Brevibacterium linens is one of the main bacteria found in the smear of surface-ripened cheeses. The genome of the industrial strain SMQ-1335 was sequenced using PacBio. It has 4,209,935 bp, a 62.6% G+C content, 3,848 open reading frames, and 61 structural RNAs. A new type I restriction-modification system was identified.

GENOME ANNOUNCEMENT

Brevibacterium linens is a Gram-positive bacterium found on the surface of a variety of washed rind cheeses produced globally (1–3). This non-spore-forming, halotolerant, strictly aerobic chemoorganotroph undergoes a rod-cocci cycle during growth and possesses mesodiaminopimelic acid in its cell wall (1, 2, 4). B. linens plays key roles during cheese ripening in the breakdown of lipids and proteins (2), the production of volatile sulfur compounds (5, 6), and the development of color due to carotenoid pigment production (1, 2, 4, 7). Furthermore, the production and accumulation of compatible solutes allows B. linens to grow in hyperosmotic environments (4). The genomes of three B. linens strains are currently available, of which one is complete (GCA_001606005.1) and two are scaffold and draft sequences (GCA_000167575.1 and GCA_000807915.1, respectively).

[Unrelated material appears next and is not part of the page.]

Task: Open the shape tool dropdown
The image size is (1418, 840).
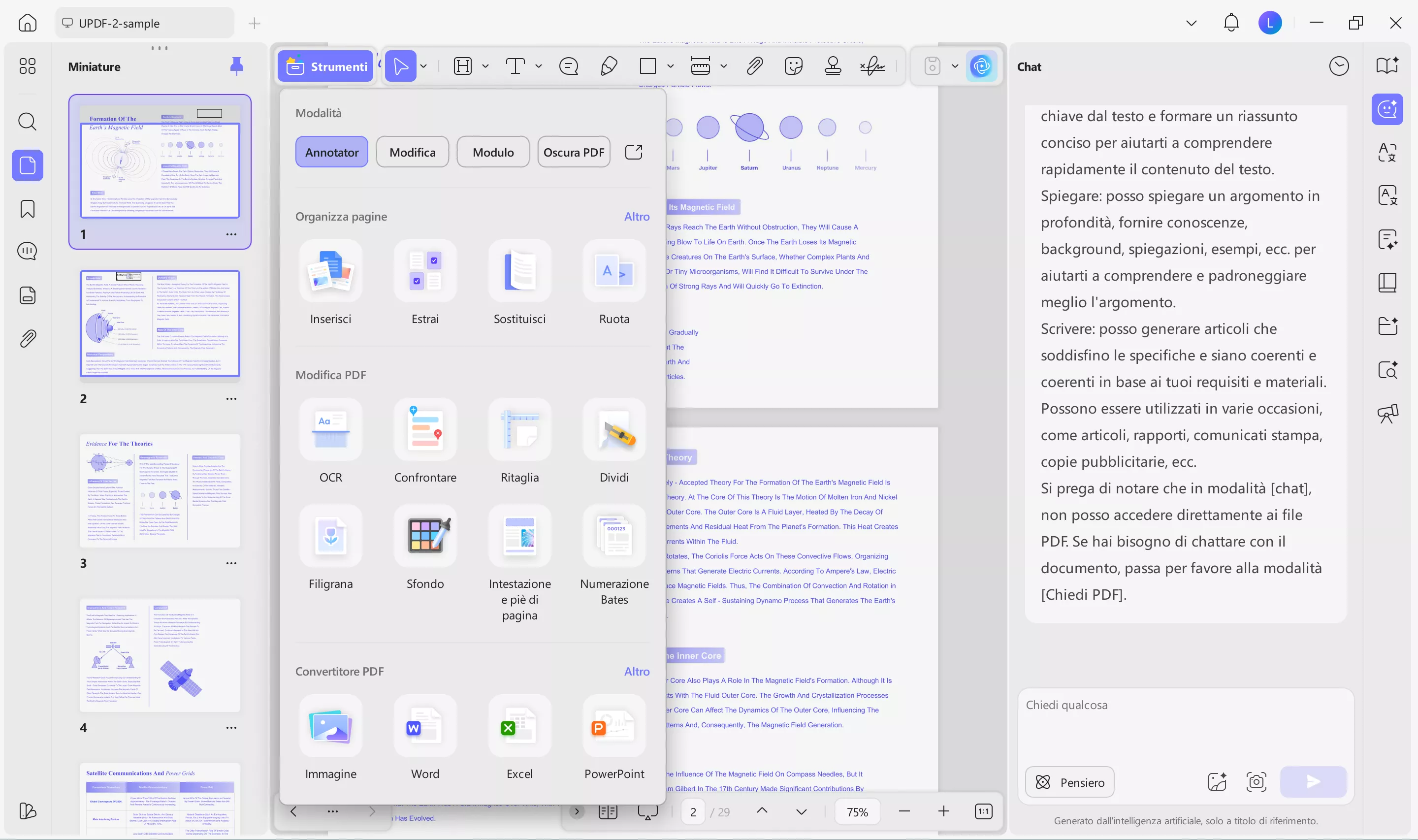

The genome of B. linens SMQ-1335 was sequenced using one SMRT cell in a PacBio RSII sequencer (Génome Québec Innovation Centre, Montréal, QC, Canada), which generated 76,075 raw subreads of an average length of 9,010 bp that provided an average coverage of 162-fold. The genome was assembled into one contig using HGAP (8). BLASR (9) was used to align and preassemble the sequences using the longest reads as seeds to which all the other subreads were recruited and mapped to correct random errors. The Celera assembler (10) was then used to de novo assemble these long and corrected reads into contigs. The sequences were refined using Quiver, wherein the raw reads were aligned on the contigs to generate a consensus sequence containing the complete genome. The single contig had redundant ends of 16,018 bp that were removed from one end for the final assembly. The origin of the genome was set upstream of the gene coding for the replication initiator protein DnaA. Gene prediction and annotation was performed using RAST (11) and BLASTp (12). The B. linens SMQ-1335 genome has a high G+C content (62.6%) and is composed of 4,209,935 bp, 3,848 genes, and 61 structural RNAs (49 tRNAs and 12 rRNAs).

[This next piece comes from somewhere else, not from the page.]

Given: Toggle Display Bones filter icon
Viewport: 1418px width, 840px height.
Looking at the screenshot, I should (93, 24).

In vitro tests revealed that B. linens SMQ-1335 is sensitive to vancomycin, daptomycin, gentamicin, tetracycline, and rifampin. However, this strain was insensitive to β-lactam antibiotics (penicillin and ceftriaxone), trimethoprim-sulfamethoxazole (TMP-SMX), and a second-generation fluoroquinolone (ciprofloxacin). A gene likely coding for the lantibiotic linocin was identified using BAGEL3 (13).

No genes coding for known toxins were found in the genome of SMQ-1335 using Virulence Finder (14), Virulence Factor Database (15), and DBETH (16). RAST and PHASTER (17) identified a putative prophage (31,300 bp). Analysis of this prophage sequence revealed many transposases and integrases, suggesting that this may be a nonfunctional prophage.

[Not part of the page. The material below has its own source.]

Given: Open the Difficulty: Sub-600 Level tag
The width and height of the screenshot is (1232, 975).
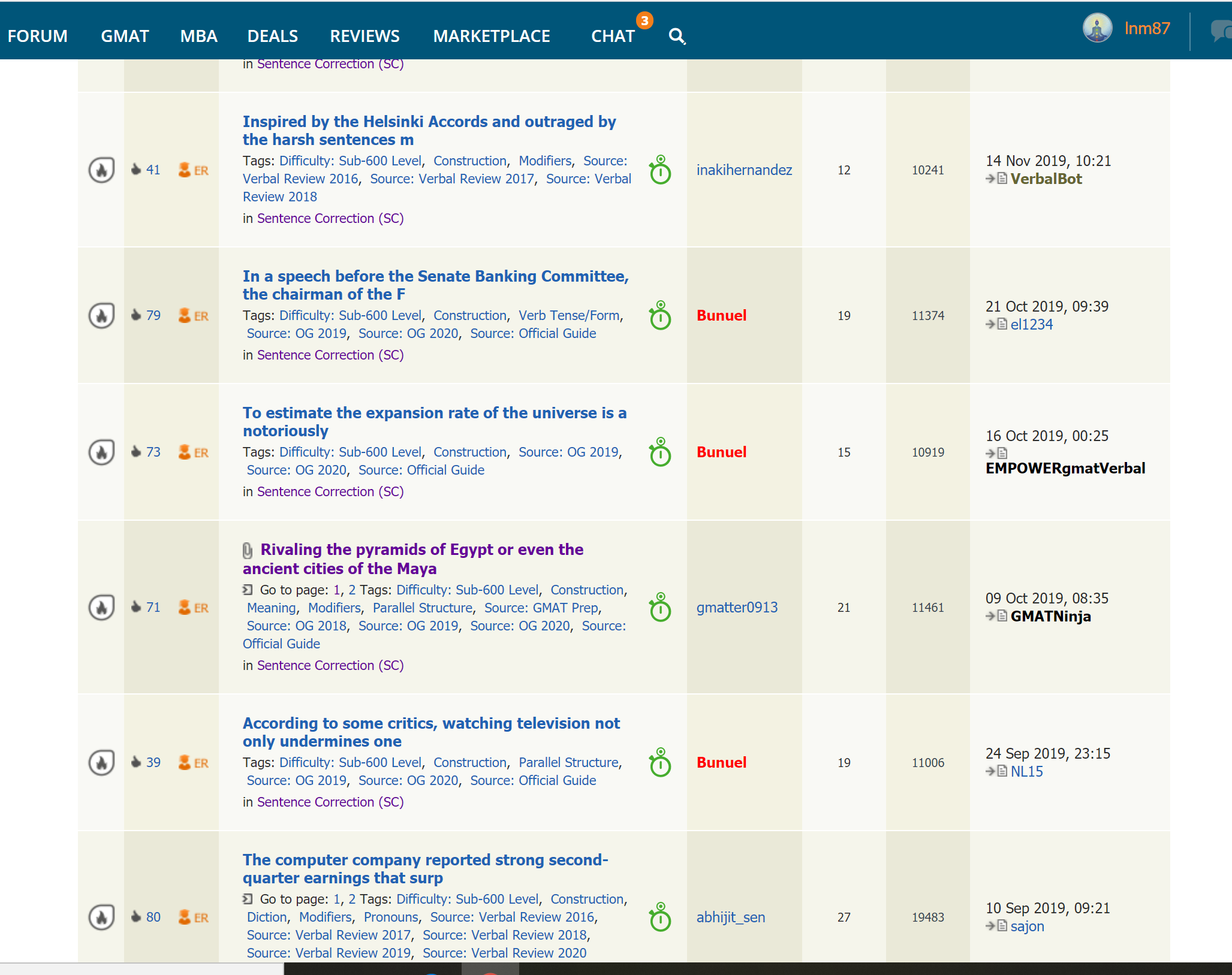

The methylome (18) of B. linens SMQ-1335 was analyzed to identify DNA methyltransferases and restriction endonucleases (19) as well as specificity subunits (20). The new methyltransferase M.Bli1335I, the restriction endonuclease Bli1335IP, and a new type I RM system were assigned, with the recognition site sequence CGGANNNNNNTTC. The SMQ-1335 genome may contain additional RM systems (types II, III, and IV). For the type II, a new restriction endonuclease (Bli1335II) was also assigned with DTGAAT as the recognition sequence.

Accession number(s).

The complete genome sequence of B. linens SMQ-1335 is available in GenBank under the accession number CP017150.